Teleworking & Dependent Care: The Downside

Teleworking and dependent health care are important, hot-button items to lots of feds.

Teleworking would give many a better quality work life, while raising the age for dependent health care would help many financially-strapped families (especially single parents) make ends meet.

Congress is considering legislation that would push agencies to expand teleworking opportunities. It is also looking at a bill that would raise the age for dependent health insurance coverage to age 26

Lots of interest in and support for both proposals.

But…

Believe it or not, not everybody thinks teleworking is a good idea. And a surprising number of people don’t see the need to extend federal family health care coverage to dependent children past the age of 22.

If you are a big supporter of expanding teleworking and extending the age for dependent care coverage you may be surprised and disappointed to learn that not everybody is on board. And it may be important (or at least educational) to know what some folks – maybe some of the people in your officer or carpool – think about what, to you, is a no-brainer hot-button issue.

For example, on raising the age for dependent coverage:

  • “Gee, Mike, why stop at 26? The way so many ‘kids’ have been raised, they still are dependent – if not only emotionally – on their parents well into their 30’s. Let’s make it 30 or 40! Used to be, you were out of the house and on your own at 18, either by going to college/trade school, work, or the military. I know my folks were eager to see our backsides hit by the screen door, and we knew that the folks were there to help us in emergencies, but that was it.

    “Isn’t being kicked out of the nest mean all about learning to survive in the cruel world?” Retired Fed

  • “No one could object to providing FEHBP coverage to a truly dependent, as in disabled or mentally-challenged, dependent indefinitely. But this idea of raising it to age 26 for able-bodied ‘kids’ sounds like a bad Saturday Night Live skit. I mean are these ‘children’ really hard up, unable to get a job or unwilling to to pay for a ‘gap’ policy or, God forbid, get a job? I mean how long are we, as a society and FEHBP policy-holders going to subsidize ‘kids’ and their parents while they ‘find’ themselves, or find a career that offers them fulfillment, challenges, and constant reassurance that they are doing a good job?” Worked My Way Through College
  • “It looks like I need dependent health care for one of my children and her family through age 50 and beyond. Any chance of that?

    “When are we going to wake up and realize everyone needs and should be entitled to basic medical assistance? I know the answer to that question.

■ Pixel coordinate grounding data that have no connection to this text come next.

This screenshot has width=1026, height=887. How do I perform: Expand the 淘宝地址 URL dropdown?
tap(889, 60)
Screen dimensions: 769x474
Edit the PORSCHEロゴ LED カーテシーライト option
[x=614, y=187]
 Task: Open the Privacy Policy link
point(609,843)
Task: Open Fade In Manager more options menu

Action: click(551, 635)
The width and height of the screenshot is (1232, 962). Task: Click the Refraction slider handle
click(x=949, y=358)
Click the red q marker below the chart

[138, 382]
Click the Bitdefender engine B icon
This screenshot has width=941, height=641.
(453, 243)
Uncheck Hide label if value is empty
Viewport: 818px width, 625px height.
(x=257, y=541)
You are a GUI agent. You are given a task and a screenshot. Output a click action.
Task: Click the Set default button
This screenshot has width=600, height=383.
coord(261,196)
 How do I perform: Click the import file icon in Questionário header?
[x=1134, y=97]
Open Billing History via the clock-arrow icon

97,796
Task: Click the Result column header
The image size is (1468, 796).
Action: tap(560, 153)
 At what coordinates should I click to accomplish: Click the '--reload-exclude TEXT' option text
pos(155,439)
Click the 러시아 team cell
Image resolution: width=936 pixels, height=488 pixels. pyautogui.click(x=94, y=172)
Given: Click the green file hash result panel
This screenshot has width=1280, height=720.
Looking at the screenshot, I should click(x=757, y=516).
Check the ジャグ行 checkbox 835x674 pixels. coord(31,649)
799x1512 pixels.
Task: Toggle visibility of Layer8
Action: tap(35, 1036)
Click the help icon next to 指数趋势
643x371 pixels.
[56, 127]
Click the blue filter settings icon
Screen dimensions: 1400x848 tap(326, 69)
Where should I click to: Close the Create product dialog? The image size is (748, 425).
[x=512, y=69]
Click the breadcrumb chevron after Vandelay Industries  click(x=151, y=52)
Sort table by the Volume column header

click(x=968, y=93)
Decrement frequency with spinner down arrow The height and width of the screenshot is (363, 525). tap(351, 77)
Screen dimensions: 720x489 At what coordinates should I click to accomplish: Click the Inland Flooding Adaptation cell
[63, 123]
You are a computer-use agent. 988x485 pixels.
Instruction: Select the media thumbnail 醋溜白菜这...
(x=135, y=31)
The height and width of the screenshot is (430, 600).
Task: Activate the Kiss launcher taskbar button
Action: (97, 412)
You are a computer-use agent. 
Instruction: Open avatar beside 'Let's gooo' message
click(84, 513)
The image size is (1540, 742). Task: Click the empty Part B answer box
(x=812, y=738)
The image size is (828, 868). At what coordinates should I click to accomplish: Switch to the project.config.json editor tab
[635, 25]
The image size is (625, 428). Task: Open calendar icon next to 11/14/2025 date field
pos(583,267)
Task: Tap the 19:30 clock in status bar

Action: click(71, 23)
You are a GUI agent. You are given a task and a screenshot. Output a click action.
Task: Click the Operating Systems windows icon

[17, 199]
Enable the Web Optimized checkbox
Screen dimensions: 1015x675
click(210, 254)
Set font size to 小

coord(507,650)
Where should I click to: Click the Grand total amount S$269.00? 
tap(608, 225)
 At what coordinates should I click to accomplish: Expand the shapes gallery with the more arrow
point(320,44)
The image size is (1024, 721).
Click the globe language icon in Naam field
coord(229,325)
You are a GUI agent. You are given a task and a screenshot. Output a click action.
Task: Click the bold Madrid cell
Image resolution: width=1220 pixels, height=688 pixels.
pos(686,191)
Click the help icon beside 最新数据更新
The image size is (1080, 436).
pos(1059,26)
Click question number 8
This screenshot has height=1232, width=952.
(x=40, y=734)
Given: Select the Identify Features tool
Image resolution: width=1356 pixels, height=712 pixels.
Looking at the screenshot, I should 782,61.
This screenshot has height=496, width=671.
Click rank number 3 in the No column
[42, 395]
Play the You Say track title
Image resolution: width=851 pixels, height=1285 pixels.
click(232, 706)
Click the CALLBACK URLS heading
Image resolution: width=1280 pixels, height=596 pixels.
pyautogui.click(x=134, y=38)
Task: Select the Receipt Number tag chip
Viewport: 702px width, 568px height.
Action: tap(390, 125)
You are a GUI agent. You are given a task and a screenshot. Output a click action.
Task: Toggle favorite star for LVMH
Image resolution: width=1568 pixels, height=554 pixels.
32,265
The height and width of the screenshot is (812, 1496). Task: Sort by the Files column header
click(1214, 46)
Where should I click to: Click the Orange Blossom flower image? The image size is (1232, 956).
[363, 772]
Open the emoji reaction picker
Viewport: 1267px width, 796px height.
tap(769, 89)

    “Are only the rich or people lucky enough to have group health insurance entitled to extend the clock of time on how long they get to breathe air on this earth? Doug In Denver

And the downsides of teleworking:

  • “It has been my experience (27 years a fed) that many people who are teleworking are scamming their agency and the general public. Their work life is built around their kids’ school schedules, and other activities that people once took care of before or after work and on their own time. Of course teleworking has its place, but the emphasis should be on things like continuation-of-government-operations and service to the agency and the public, rather than providing another perk to employees.” IRS Old-Timer
  • “A number of people in my office telework regularly. I would say that all of them qualify for the title of teachers pet. In this case meaning favorites of the boss. The ironic thing is that most of the promotions go to people who NEVER telework but who have a proven track record of getting the job done. They simply work while their teleworking counterparts are constantly e-mailing or calling the supervisor for instructions, an excuse why they can’t meet a deadline or for stroking which most of them seem to need all the time.” J.K.